> Assignment: Each line below from the "You are a GUI" line through the "1568x511 pixels." line, those two included, must be restated word for word; the pictures must not be.

> Data excerpts:
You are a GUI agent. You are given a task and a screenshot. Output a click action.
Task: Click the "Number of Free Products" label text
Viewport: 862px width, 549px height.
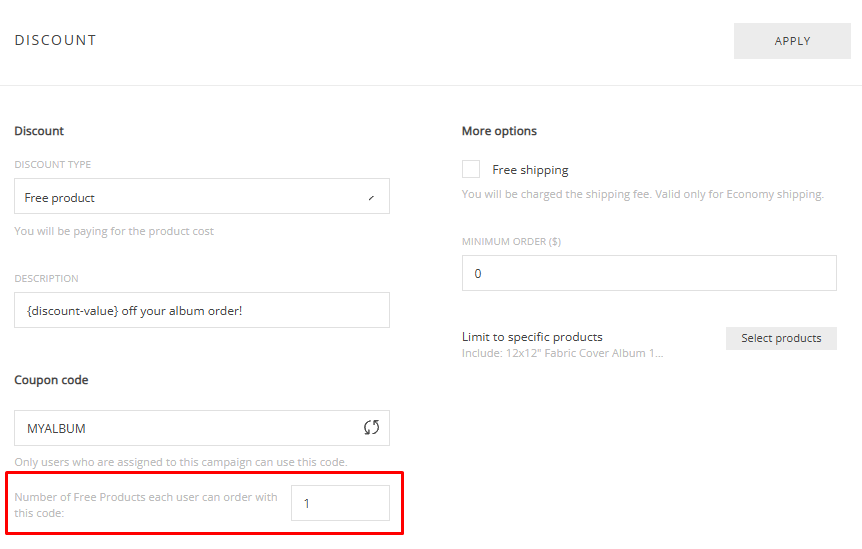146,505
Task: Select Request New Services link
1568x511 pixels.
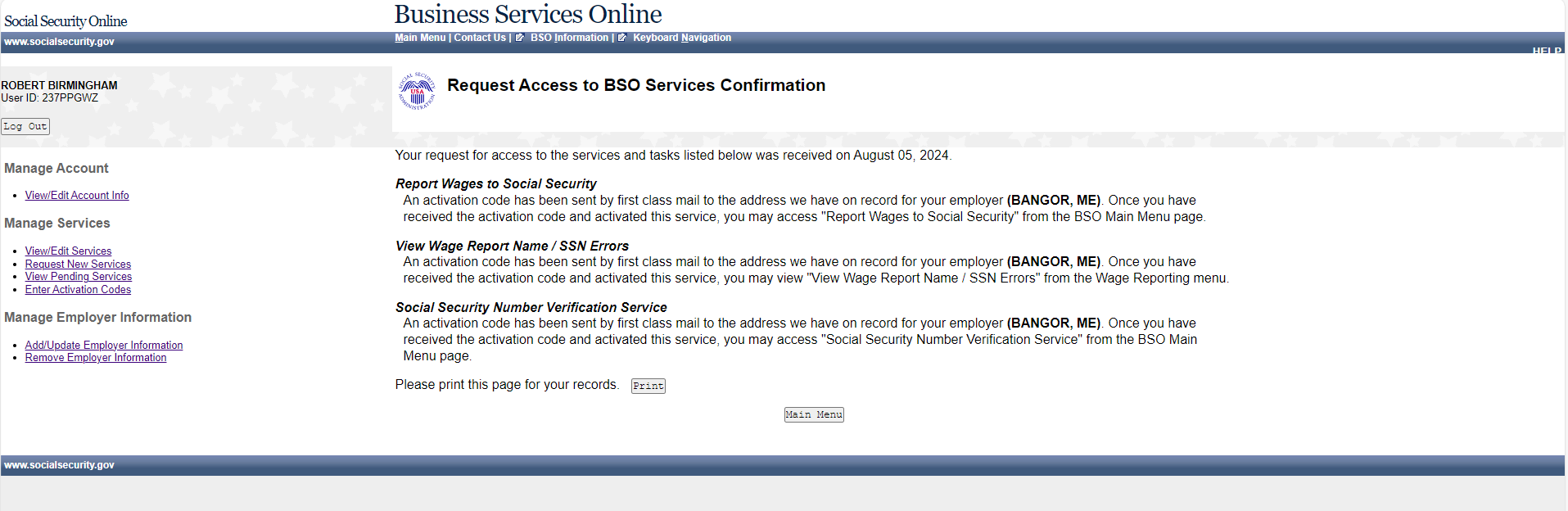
--
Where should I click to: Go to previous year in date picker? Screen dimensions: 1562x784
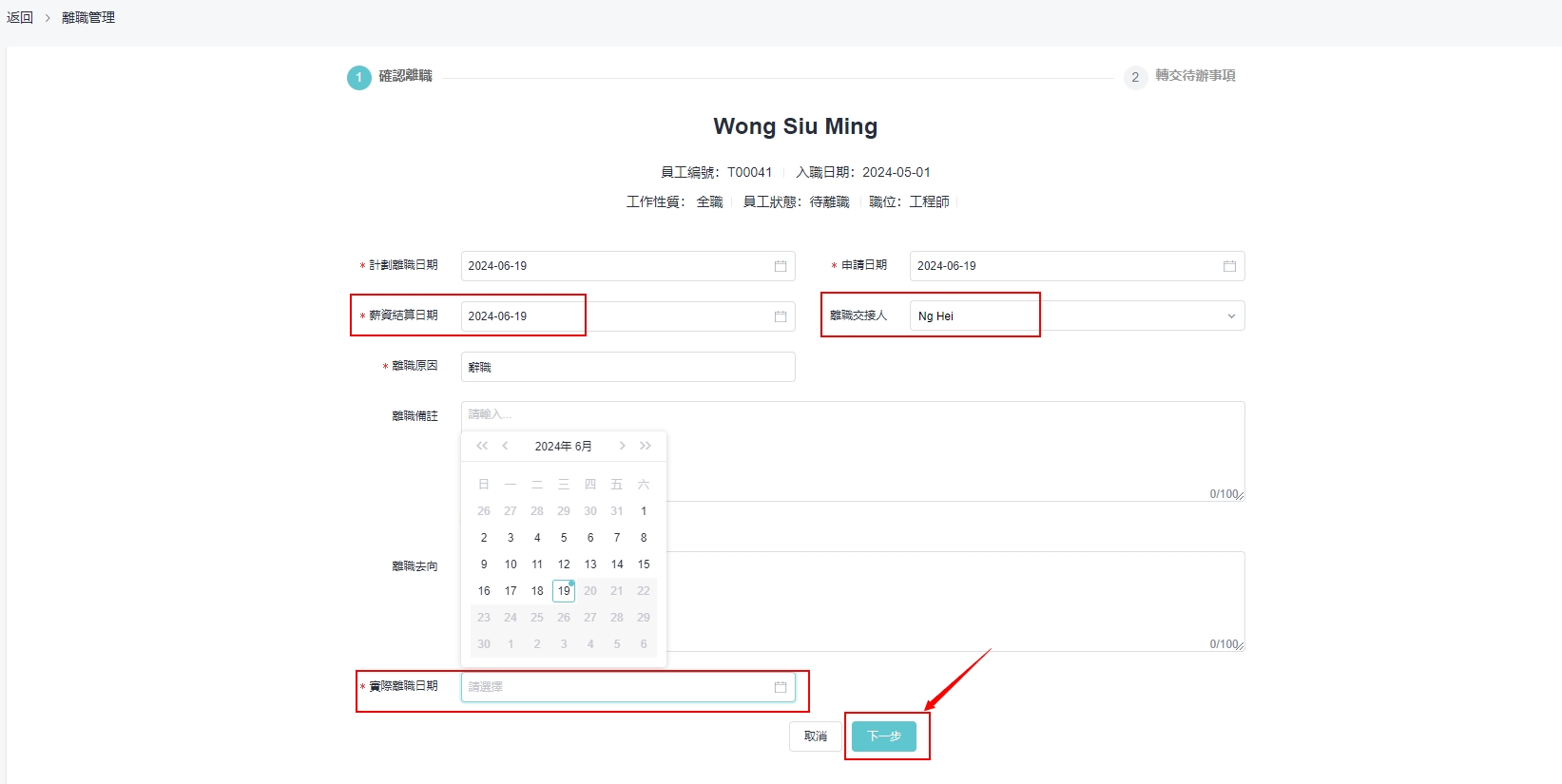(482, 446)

> Result:
You are a GUI agent. You are given a task and a screenshot. Output a click action.
Task: Click the "Number of Free Products" label text
Viewport: 862px width, 549px height.
146,505
Task: Select Request New Services link
1568x511 pixels.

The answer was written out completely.